-------- Excerpted passage

Micro-needles could be used in several ways. One method entails coating a collection of micro-needles, called an array, with drugs. The drugs would then be absorbed by the tiny blood vessels near the surface of the skin.
The devices also could be used with a hollow needle that would force fluids, such as insulin, through a micro-pump for continuous infusions.
Or a micro-needle patch, which is composed of a bed of hundreds of needles, could be used to punch microscopic holes in the skin.. Then even large-molecule drugs, such as insulin, genetically engineered medications or vaccines composed of viruses, could be delivered through a patch because the holes would make the skin more permeable.
This approach may vastly improve vaccination rates in places where efforts have been stymied by poor sanitary conditions and lack of medical personnel to administer injections. Because micro-needle patches containing freeze-dried vaccines needn’t be combined with sterile water or stored in a cool place, they would be easy to distribute. They’d also be cost effective and could be administered by individuals with minimal training, says Prausnitz.
Micro-needles could potentially revolutionize drug development. Currently, most drugs are taken orally because it’s more convenient, but this method has limitations. Medications must be potent enough to survive the gastrointestinal tract, but gentle enough that they don’t damage the liver. As a result, many promising therapies don’t make it out of the laboratory.
Injecting drugs through the skin enables them to enter the bloodstream directly, which expands the universe of compounds that can be used to fight disease.

----------------
-------- Data excerpt

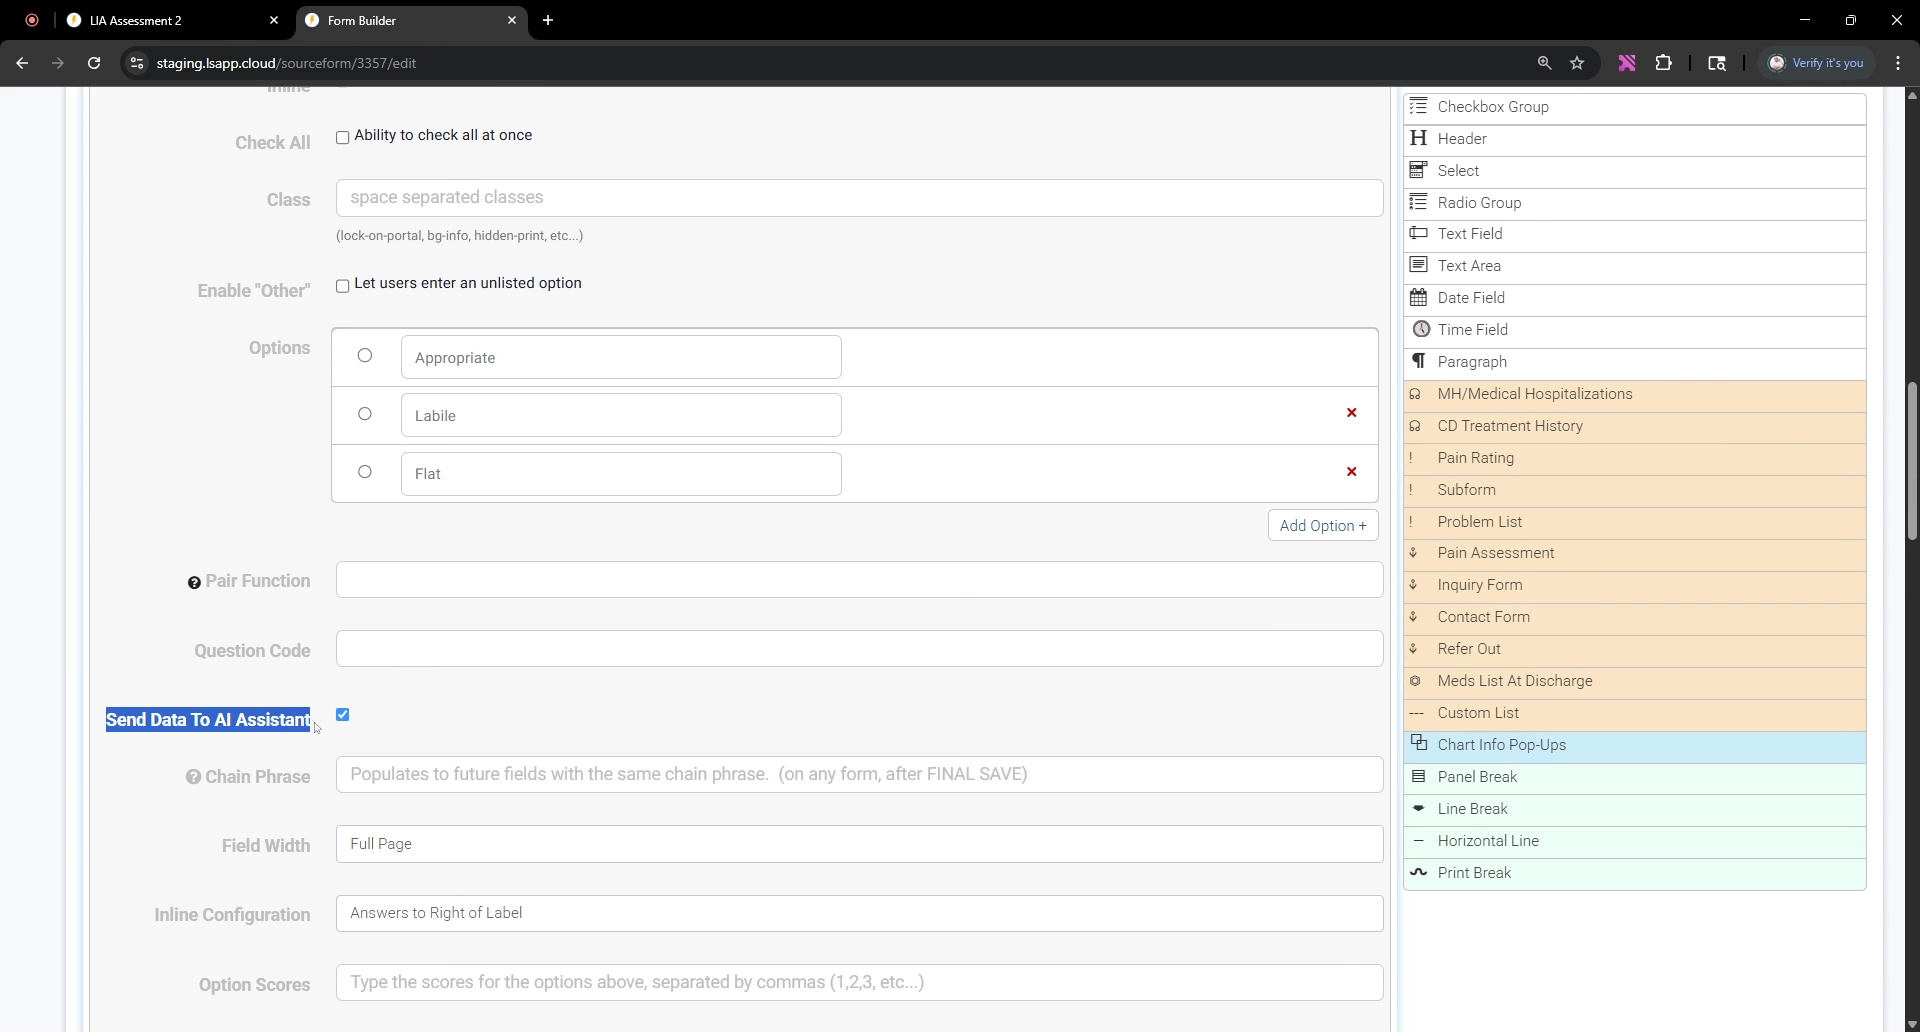Enable the Check All checkbox
1920x1032 pixels.
point(343,137)
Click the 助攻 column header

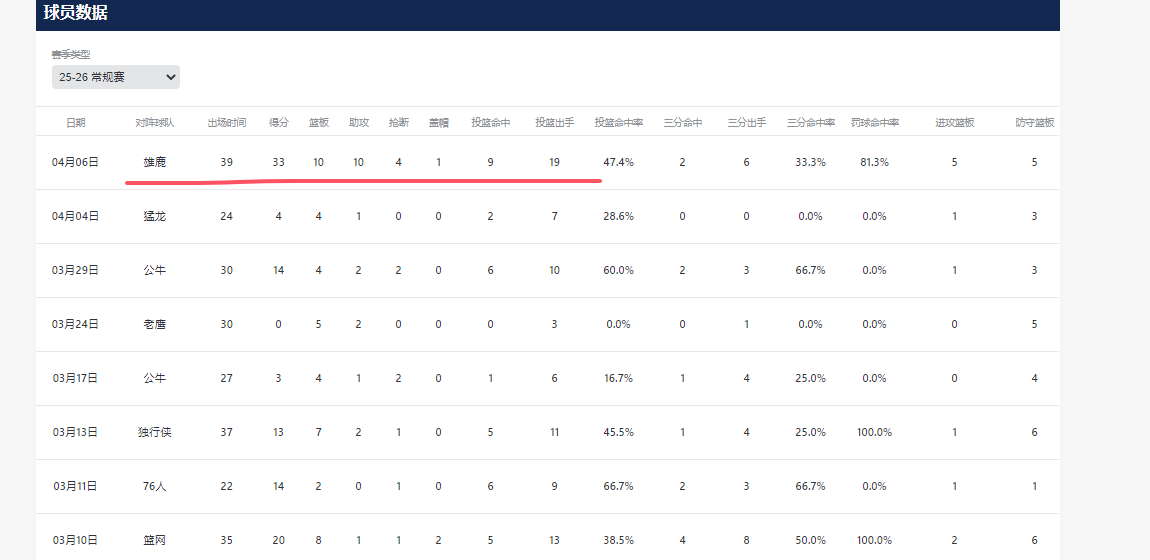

----------------

What you need to do: Could you repeat the entire passage on micro-needles for drug delivery word for word?

Reply to the exercise:
Micro-needles could be used in several ways. One method entails coating a collection of micro-needles, called an array, with drugs. The drugs would then be absorbed by the tiny blood vessels near the surface of the skin.
The devices also could be used with a hollow needle that would force fluids, such as insulin, through a micro-pump for continuous infusions.
Or a micro-needle patch, which is composed of a bed of hundreds of needles, could be used to punch microscopic holes in the skin.. Then even large-molecule drugs, such as insulin, genetically engineered medications or vaccines composed of viruses, could be delivered through a patch because the holes would make the skin more permeable.
This approach may vastly improve vaccination rates in places where efforts have been stymied by poor sanitary conditions and lack of medical personnel to administer injections. Because micro-needle patches containing freeze-dried vaccines needn’t be combined with sterile water or stored in a cool place, they would be easy to distribute. They’d also be cost effective and could be administered by individuals with minimal training, says Prausnitz.
Micro-needles could potentially revolutionize drug development. Currently, most drugs are taken orally because it’s more convenient, but this method has limitations. Medications must be potent enough to survive the gastrointestinal tract, but gentle enough that they don’t damage the liver. As a result, many promising therapies don’t make it out of the laboratory.
Injecting drugs through the skin enables them to enter the bloodstream directly, which expands the universe of compounds that can be used to fight disease.